=== Work instructions ===
Reproduce word for word the lines between those holding "say (52, 623)" and "Woman arrested after", inclusive, and nothing else from the data below.

Collected data entries

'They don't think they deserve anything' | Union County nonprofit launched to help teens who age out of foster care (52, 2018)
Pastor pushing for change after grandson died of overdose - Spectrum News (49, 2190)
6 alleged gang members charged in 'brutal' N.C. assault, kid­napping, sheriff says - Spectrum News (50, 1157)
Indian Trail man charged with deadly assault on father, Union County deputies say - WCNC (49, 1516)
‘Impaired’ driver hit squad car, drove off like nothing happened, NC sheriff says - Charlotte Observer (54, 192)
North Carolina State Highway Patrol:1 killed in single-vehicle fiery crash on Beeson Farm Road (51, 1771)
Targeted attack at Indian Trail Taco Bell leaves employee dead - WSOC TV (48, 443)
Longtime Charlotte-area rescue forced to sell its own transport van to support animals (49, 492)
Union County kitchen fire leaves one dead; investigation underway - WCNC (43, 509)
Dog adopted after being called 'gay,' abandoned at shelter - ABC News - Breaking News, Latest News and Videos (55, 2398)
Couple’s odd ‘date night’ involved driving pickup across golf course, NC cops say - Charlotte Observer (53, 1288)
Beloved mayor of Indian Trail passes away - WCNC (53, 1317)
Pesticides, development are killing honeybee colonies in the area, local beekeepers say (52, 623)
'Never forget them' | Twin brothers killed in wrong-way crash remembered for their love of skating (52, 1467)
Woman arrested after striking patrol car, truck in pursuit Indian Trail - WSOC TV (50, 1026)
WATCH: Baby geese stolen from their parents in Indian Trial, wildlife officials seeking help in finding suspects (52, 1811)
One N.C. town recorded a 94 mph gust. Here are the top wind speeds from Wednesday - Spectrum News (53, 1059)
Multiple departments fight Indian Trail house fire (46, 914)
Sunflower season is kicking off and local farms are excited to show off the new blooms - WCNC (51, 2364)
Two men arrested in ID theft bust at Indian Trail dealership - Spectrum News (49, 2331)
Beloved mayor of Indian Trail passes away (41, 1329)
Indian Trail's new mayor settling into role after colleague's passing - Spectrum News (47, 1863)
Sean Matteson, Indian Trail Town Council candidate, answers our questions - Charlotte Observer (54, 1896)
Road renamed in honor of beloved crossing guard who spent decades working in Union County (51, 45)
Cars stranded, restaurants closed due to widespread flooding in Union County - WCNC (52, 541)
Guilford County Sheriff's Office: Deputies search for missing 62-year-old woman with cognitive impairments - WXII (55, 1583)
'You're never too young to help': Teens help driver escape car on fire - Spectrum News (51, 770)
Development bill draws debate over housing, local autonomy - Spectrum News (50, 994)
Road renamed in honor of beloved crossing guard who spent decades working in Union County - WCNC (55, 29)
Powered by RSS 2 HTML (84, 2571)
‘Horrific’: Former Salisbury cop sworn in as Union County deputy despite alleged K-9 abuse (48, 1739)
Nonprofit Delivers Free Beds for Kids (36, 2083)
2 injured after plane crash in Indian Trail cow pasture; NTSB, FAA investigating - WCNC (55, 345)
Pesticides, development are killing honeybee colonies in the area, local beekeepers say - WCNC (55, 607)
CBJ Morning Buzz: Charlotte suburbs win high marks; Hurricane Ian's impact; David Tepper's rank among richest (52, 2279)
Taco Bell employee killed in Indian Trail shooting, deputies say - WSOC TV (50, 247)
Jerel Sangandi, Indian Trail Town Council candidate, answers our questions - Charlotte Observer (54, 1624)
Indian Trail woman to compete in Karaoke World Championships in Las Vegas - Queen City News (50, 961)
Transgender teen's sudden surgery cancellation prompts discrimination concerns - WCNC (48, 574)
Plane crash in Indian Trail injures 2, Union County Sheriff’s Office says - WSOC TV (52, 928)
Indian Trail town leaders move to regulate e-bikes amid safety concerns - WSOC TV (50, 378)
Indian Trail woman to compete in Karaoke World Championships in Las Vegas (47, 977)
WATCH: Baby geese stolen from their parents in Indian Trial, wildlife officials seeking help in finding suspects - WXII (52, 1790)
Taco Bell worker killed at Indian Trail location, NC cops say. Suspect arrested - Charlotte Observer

=== Answer box ===
Pesticides, development are killing honeybee colonies in the area, local beekeepers say (52, 623)
'Never forget them' | Twin brothers killed in wrong-way crash remembered for their love of skating (52, 1467)
Woman arrested after striking patrol car, truck in pursuit Indian Trail - WSOC TV (50, 1026)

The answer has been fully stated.